### Objective:
Transcribe the listing below, from the line with "Screen dimensions: 600x444" to the line with "coord(362,222)", reproducing each line character for character.

### Records to use:
══════

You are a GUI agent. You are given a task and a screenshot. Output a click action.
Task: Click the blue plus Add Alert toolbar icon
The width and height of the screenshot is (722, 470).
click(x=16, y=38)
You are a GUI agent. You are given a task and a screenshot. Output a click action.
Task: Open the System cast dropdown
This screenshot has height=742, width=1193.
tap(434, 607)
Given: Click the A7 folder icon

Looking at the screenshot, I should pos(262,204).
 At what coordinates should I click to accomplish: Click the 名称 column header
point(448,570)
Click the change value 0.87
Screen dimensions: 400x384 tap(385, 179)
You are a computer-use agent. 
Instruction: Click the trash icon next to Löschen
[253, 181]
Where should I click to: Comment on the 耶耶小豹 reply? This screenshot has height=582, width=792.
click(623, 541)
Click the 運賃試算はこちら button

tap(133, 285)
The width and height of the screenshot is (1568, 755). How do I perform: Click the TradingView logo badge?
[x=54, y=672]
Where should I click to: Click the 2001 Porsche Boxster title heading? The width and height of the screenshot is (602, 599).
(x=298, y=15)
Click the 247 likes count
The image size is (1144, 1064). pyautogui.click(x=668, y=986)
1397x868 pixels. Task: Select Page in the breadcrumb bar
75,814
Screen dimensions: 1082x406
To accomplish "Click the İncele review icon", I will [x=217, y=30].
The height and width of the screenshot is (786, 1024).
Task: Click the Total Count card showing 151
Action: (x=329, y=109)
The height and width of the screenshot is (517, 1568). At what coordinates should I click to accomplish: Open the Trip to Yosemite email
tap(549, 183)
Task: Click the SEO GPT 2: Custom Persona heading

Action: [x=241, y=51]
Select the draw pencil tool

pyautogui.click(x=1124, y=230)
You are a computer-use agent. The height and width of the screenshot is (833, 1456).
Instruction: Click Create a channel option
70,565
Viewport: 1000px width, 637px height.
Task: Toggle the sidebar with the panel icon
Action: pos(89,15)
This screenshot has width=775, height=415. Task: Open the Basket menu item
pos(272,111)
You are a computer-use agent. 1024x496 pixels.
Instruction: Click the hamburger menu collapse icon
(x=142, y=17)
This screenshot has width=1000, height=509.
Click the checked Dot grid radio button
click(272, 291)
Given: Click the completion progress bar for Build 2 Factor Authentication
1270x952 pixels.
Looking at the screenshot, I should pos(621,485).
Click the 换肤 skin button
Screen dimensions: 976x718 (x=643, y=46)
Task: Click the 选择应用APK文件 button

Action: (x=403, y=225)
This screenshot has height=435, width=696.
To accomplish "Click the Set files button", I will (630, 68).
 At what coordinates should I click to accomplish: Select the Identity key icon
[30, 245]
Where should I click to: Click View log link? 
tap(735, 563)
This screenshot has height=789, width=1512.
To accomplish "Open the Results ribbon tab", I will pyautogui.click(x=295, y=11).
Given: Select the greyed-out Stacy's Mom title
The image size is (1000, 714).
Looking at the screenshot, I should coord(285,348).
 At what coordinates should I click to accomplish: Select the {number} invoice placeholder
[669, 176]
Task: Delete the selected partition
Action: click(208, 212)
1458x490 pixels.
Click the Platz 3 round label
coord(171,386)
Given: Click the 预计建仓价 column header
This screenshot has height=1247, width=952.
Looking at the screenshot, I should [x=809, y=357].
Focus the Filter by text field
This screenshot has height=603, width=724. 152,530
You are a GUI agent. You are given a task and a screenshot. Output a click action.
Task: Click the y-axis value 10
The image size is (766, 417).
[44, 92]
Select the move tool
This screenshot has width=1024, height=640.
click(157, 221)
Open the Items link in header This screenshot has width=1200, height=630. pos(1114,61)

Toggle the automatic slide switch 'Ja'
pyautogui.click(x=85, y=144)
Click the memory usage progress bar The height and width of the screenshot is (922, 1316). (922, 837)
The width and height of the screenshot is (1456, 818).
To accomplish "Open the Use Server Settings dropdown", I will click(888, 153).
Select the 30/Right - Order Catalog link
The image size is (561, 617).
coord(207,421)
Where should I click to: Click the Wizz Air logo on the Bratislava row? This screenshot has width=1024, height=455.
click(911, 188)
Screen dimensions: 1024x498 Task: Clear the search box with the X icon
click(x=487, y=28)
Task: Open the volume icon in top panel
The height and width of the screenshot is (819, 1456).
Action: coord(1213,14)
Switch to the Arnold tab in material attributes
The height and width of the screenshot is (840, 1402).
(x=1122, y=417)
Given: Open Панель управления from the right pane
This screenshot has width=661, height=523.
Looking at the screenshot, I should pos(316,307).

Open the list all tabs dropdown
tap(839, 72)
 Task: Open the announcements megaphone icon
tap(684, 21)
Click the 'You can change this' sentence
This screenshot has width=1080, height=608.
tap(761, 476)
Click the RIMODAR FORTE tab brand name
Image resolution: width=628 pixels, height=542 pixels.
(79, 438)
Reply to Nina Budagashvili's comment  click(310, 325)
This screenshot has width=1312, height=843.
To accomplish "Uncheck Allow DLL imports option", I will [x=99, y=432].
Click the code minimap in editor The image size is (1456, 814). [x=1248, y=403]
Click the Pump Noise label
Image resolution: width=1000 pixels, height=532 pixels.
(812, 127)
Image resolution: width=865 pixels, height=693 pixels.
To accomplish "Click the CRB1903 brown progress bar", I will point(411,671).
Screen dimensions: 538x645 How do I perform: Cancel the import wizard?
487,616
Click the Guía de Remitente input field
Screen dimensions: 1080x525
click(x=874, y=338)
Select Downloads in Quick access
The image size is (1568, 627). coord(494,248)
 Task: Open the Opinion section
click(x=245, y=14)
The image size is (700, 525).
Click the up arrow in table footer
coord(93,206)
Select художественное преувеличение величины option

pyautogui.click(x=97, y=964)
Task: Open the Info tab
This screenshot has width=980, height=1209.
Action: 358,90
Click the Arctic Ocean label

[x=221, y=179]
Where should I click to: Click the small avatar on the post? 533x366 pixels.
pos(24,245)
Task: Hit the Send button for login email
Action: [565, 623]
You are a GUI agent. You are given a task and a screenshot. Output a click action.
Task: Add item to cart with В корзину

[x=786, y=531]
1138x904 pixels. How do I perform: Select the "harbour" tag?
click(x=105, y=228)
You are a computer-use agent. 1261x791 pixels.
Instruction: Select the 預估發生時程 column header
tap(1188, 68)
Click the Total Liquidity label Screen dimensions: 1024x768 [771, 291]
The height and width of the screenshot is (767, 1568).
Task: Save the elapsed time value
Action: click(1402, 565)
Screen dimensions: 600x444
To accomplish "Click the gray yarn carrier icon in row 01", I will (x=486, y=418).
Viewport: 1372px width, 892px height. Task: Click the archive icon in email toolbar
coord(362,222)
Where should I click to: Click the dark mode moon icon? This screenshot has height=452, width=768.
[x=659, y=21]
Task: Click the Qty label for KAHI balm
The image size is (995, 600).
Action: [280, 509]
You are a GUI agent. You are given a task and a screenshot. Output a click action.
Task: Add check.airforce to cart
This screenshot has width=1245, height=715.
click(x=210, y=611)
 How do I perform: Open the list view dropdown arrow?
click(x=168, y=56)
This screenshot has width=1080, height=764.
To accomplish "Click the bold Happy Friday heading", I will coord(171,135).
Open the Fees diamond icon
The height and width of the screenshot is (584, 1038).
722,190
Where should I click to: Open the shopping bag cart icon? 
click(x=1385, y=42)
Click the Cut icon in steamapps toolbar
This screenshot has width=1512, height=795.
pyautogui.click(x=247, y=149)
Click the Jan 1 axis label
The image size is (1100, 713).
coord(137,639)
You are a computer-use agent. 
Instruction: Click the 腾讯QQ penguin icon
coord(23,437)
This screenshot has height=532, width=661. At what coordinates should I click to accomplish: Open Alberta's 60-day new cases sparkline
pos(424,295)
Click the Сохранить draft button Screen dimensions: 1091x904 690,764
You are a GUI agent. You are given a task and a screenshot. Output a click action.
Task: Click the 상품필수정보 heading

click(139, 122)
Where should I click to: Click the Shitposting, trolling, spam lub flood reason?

══════

### Result of this task:
Screen dimensions: 600x444
To accomplish "Click the gray yarn carrier icon in row 01", I will (x=486, y=418).
Viewport: 1372px width, 892px height. Task: Click the archive icon in email toolbar
coord(362,222)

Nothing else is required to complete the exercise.